Doctor Strange #10 Writer: Jason Aaron Artist: Chris Bachalo Colors: Chris Bachalo & Rain Beredo Letters: Cory Petit Publisher: Marvel
The Marvel business model at the moment is obsessed with re-launches and the fixation on releasing new #1’s on the racks to boost sales. Every time DC seems to be edging them out on the top 10 charts, they react with an event with an endless amount of tie-ins, and readers are understandably becoming tired and frustrated of the current climate. With each event there is the promise of a shake-up in the status-quo that goes unfulfilled. From 2008’s Secret Invasion, that came with the tagline “embrace change”, to the recent Secret Wars(2015) where we got the All New All Different imprint.
Problem is that the vast, vast, vast majority was neither different or new. It was essentially the same characters, titles, creative teams, and stories that were continued on prior to the tedious event that devised it. Thankfully though there are a few new series that have been stellar since its launch and will not be cancelled with the Marvel NOW(2016) imprint. One of them being Jason Aaron’s and Chris Bachalo’s Doctor Strange.
From a business point of view, a new Doctor Strange series makes financial sense, given its upcoming movie starring Benedict Cumberbatch. But all that marketing stigma can be overlooked if the creative team execute some top-notch stories with compelling characters and themes, and boy have they delivered.

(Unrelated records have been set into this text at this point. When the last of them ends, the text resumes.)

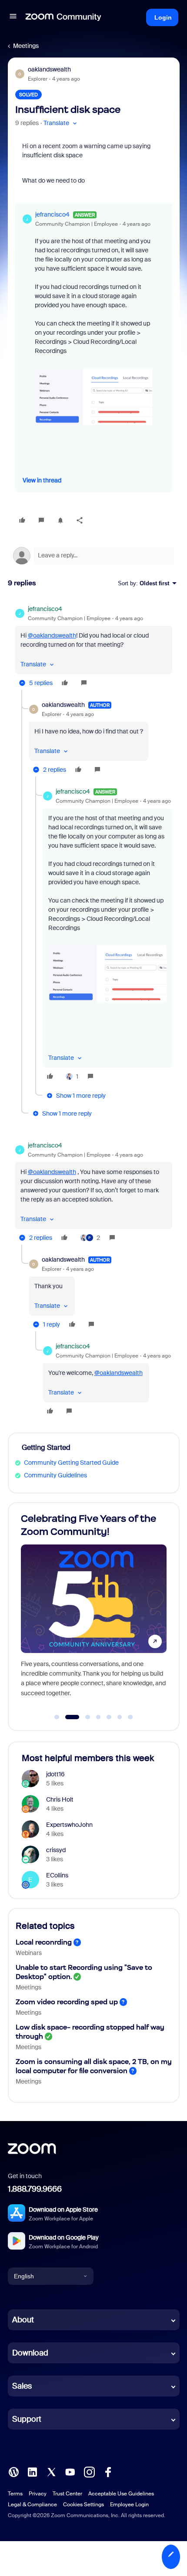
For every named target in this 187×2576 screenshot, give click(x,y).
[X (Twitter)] (51, 2471)
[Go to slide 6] (120, 1717)
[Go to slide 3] (82, 1717)
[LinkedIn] (32, 2471)
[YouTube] (70, 2471)
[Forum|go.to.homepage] (63, 17)
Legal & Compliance (32, 2504)
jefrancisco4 (52, 214)
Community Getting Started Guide (71, 1462)
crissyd (56, 1850)
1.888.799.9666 (35, 2189)
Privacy (38, 2493)
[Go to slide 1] (57, 1717)
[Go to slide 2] (67, 1717)
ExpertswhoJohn (69, 1825)
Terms (15, 2493)
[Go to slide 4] (98, 1717)
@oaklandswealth (52, 635)
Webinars (29, 1953)
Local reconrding (44, 1942)
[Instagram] (89, 2471)
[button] (13, 17)
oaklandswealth (49, 69)
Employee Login (129, 2504)
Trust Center (67, 2493)
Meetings (26, 46)
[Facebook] (108, 2471)
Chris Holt (59, 1799)
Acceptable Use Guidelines (121, 2493)
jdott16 (55, 1774)
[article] (93, 647)
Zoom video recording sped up (67, 2002)
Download (30, 2353)
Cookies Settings (83, 2504)
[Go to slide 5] (109, 1717)
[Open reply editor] (94, 556)
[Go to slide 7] (130, 1717)
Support (26, 2419)
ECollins (57, 1875)
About (23, 2320)
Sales (22, 2386)
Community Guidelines (55, 1475)
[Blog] (13, 2471)
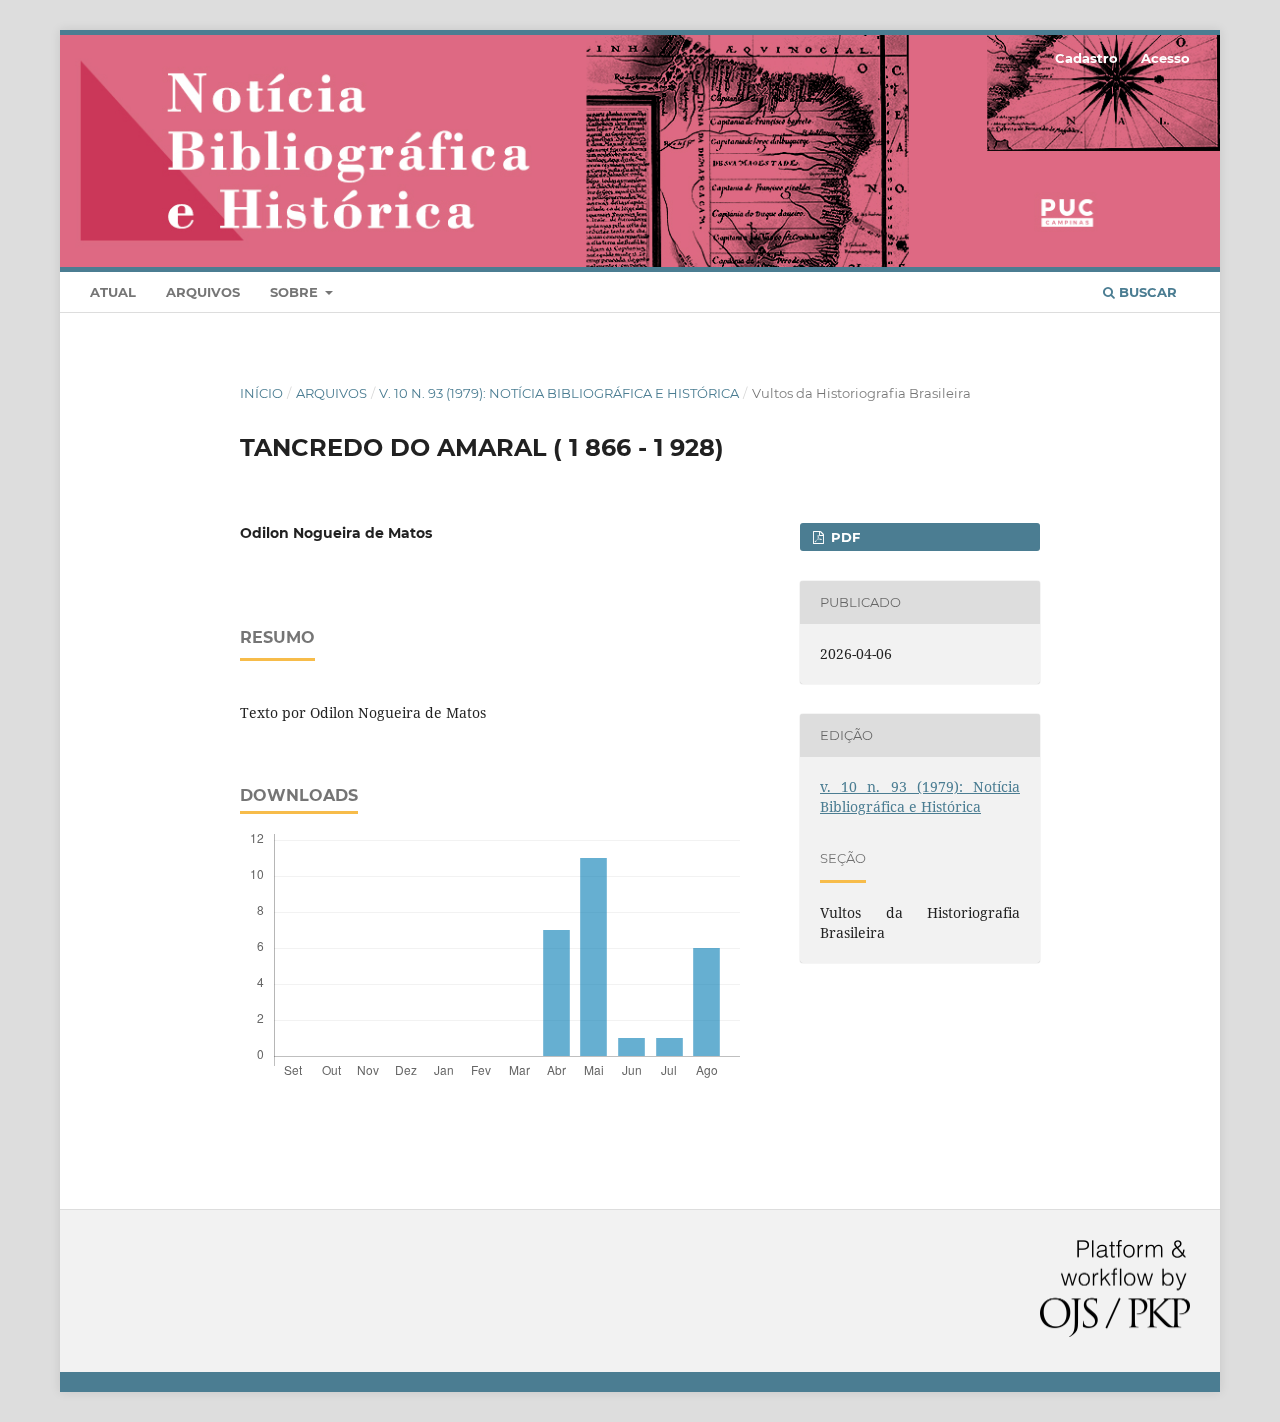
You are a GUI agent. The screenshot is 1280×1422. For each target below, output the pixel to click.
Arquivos (203, 292)
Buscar (1146, 292)
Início (261, 393)
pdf (843, 537)
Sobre (296, 292)
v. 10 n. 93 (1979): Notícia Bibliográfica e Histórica (559, 393)
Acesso (1165, 58)
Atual (113, 292)
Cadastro (1086, 58)
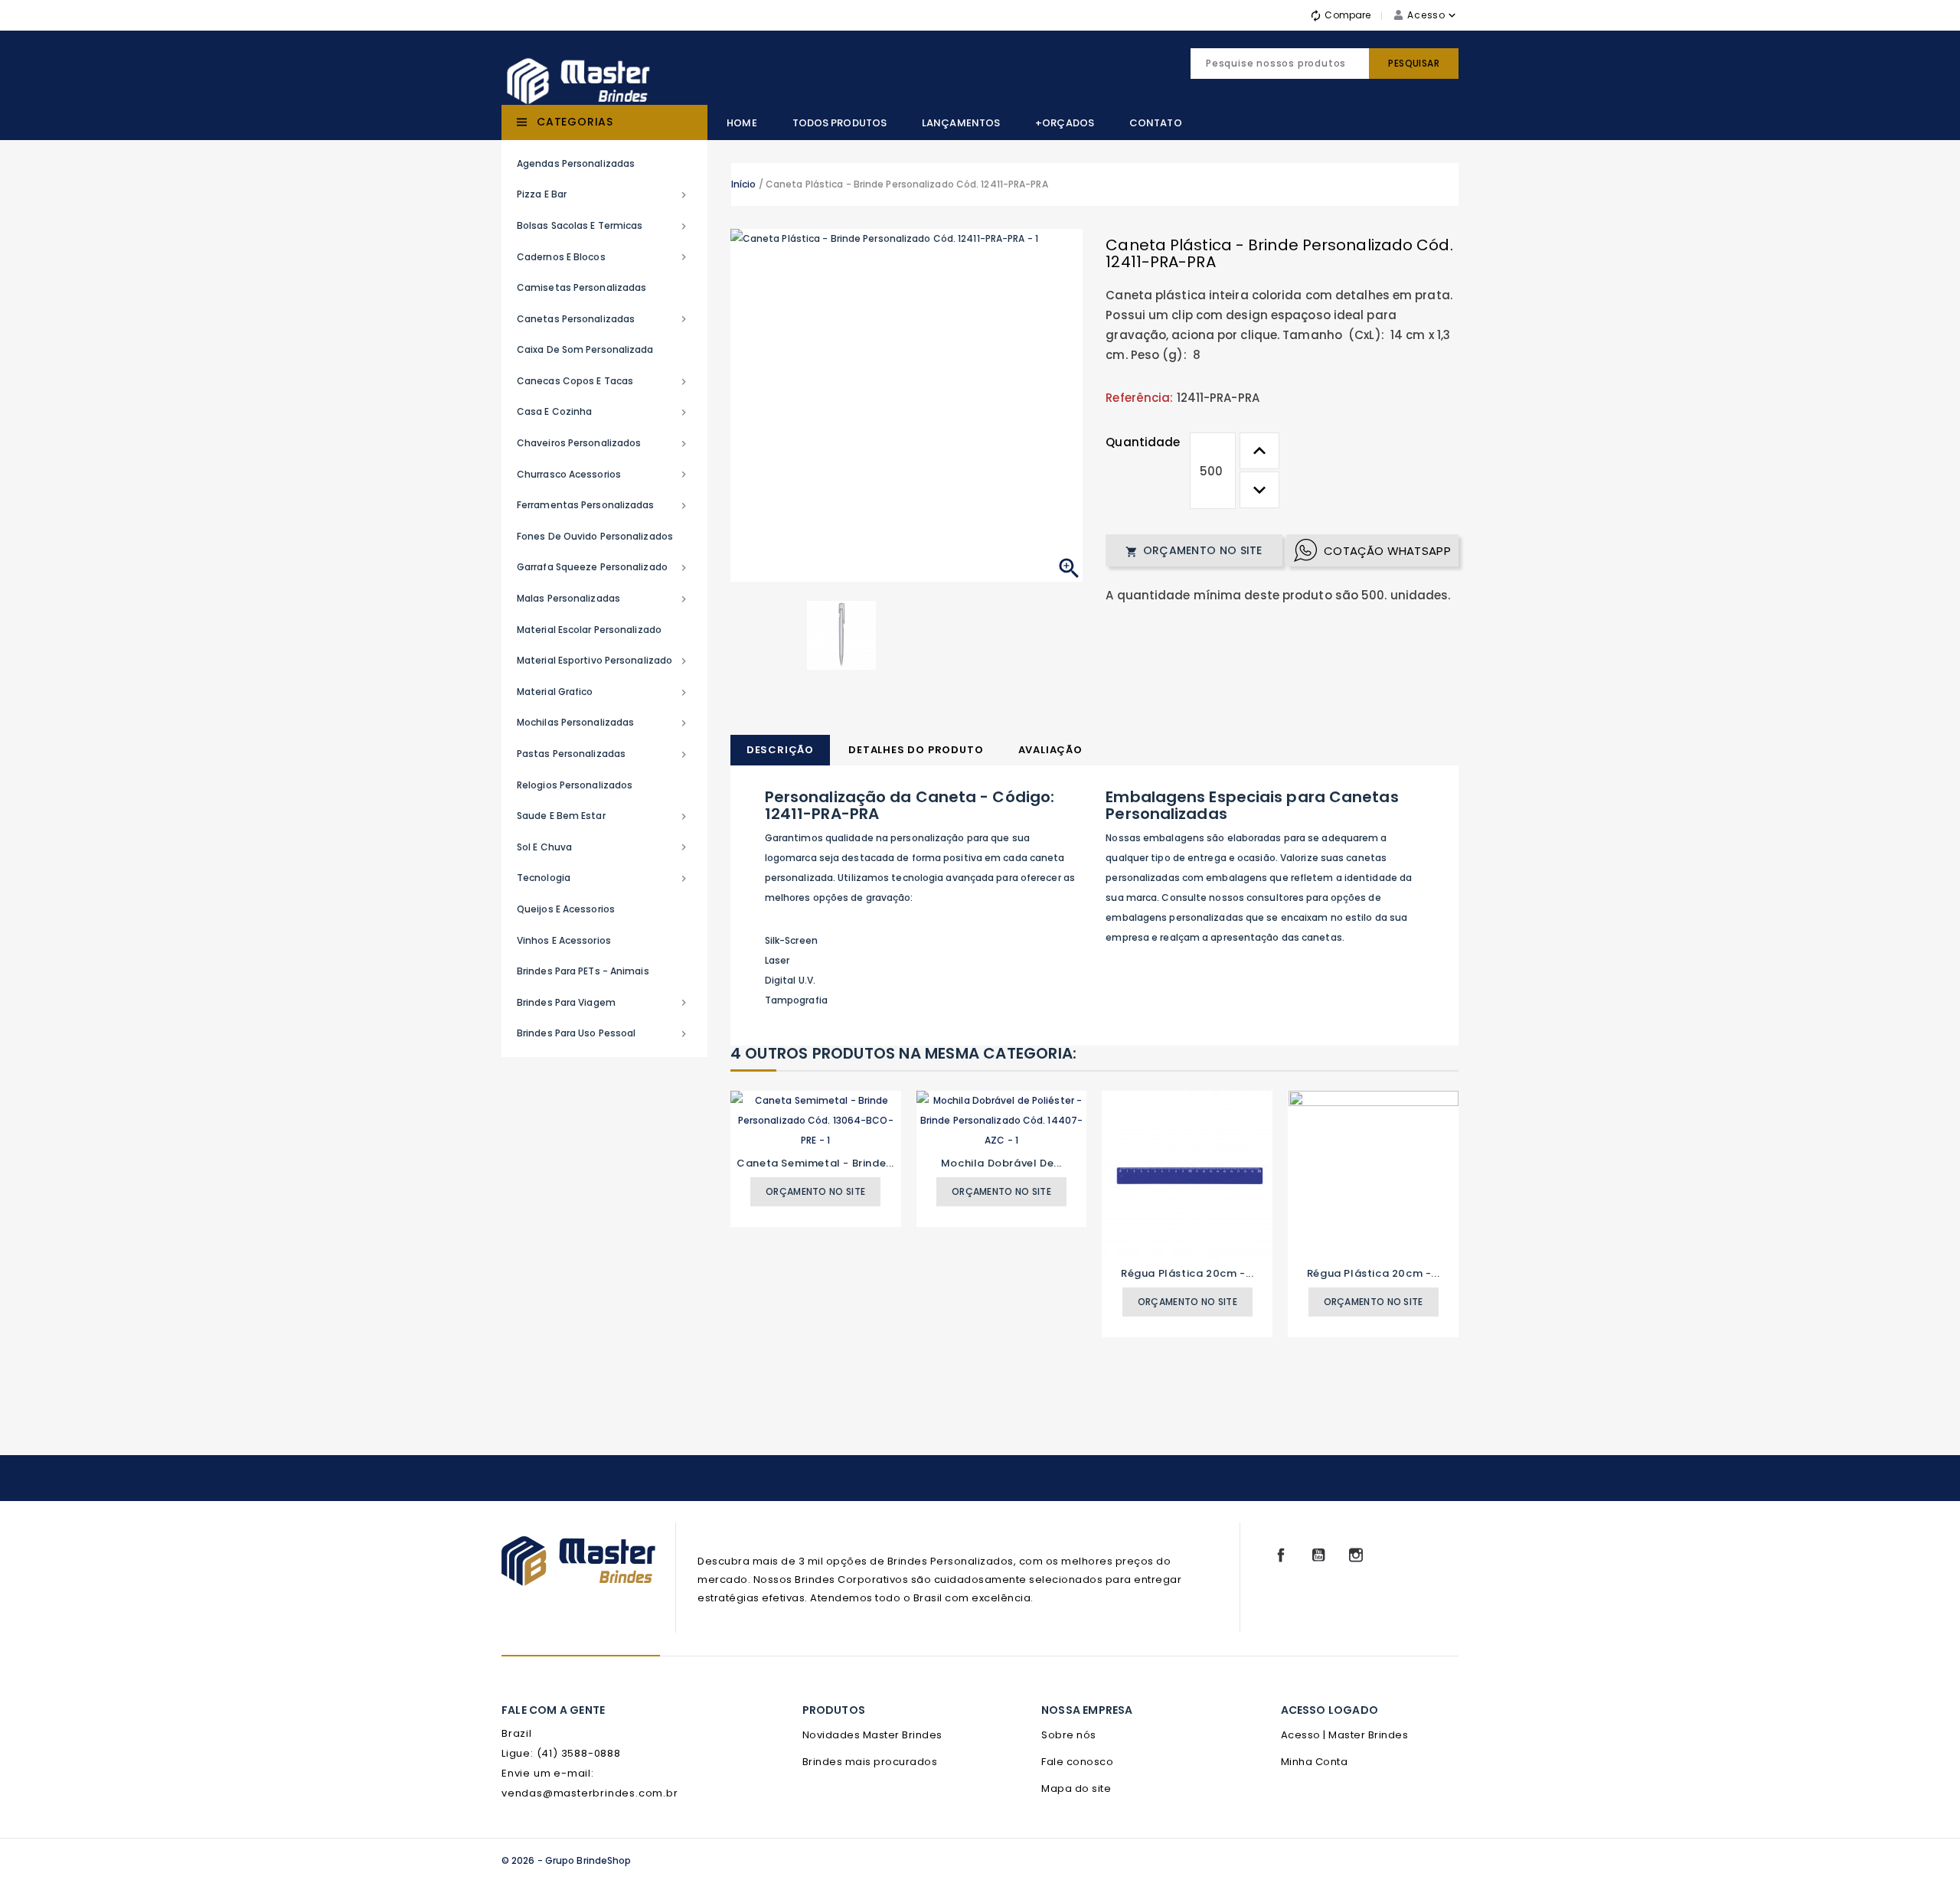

Magic is under threat from a cult of science worshipers called the Empirikul. Their biggest opposition is Doctor Steven Strange and he makes his final stand against them in the conclusion of “The Last Days of Magic”. Their leader, the Imperator, has some vendetta motives that have been revealed in issues prior. After several skirmishes, the Marvel Universe magic users are on the down-and-out but they have regrouped and decided to throw everything they have at the Empirikul, who are currently at Strange’s home. While Strange faces the Imperator, his magical peers battle his soldiers, the Inquisitors. All this leads to a war of epic proportions where the fate of magic hangs in the balance.
This issue fortunately doesn’t disappoint, as writer Jason Aaron has been setting up this arc from its debut issue. All the characters that were effected by the Empirikul have a satisfying closing arc here. From Scarlet Witch, Brother Voodoo, and Magik battling the Inquisitors, to Zelma Stanton struggle to discover magic, to Wong’s dilemma that he finds content with. All accumulating to Doctor Strange’s attempts to defeat the Imperator, where he utilizes spells and magic of old combined with newly discovered tricks and weapons in his efforts. Aaron has this ability to make these moments feel grand and significant. The writing also has the vibe of passion as the messaging of the values of the unknown, shouldn’t be forgotten.
People call comic events like Civil War and Siege as being the comic book story equivalents of a Hollywood blockbuster. However this series thus far along with this arcs closing chapter, truly embrace it with the addition of complex themes and engaging characters. Its closing is satisfying but don’t think that it’s a definitive conclusion. It leaves itself open and lays groundwork for future stories, ones that can possibly be more intriguing than the one that just ended.
Artist Chris Bachalo is one of the best in the business, however his style is only suited for a select few characters. The Sorcerer Supreme fortunately is well fitted for Bachalo’s frantic style. This book calls for chaotic and bizarre images and he takes full advantage of that. From the atmospheric basements of Strange’s home, to the grand mystical temples in the Himalayas. You also get a true grasp of emotion from the characters, not just from their facial expressions but their posturing as well. The line work is pointedly well detailed and the colors make for a very intense and suspenseful tone. The use of green and purple hues is an inspiring choice and is creates some glorious looking visuals.
As said before, people should be more than thrilled that this series isn’t on the chopping block once “Civil War II” is concluded. Jason Aaron clearly has a passion for not just this character, but the themes that tag along with him. Building the scales to a degree that seem monumental. Chris Bachalo’s work only adds to that passion, creating atmosphere and tone that only escalate the stakes. Not subsuming to the current events that the rest of the Marvel Universe is entrenched in, has allowed this creative team to add lure and more importantly, legacy to the Sorcerer Supreme.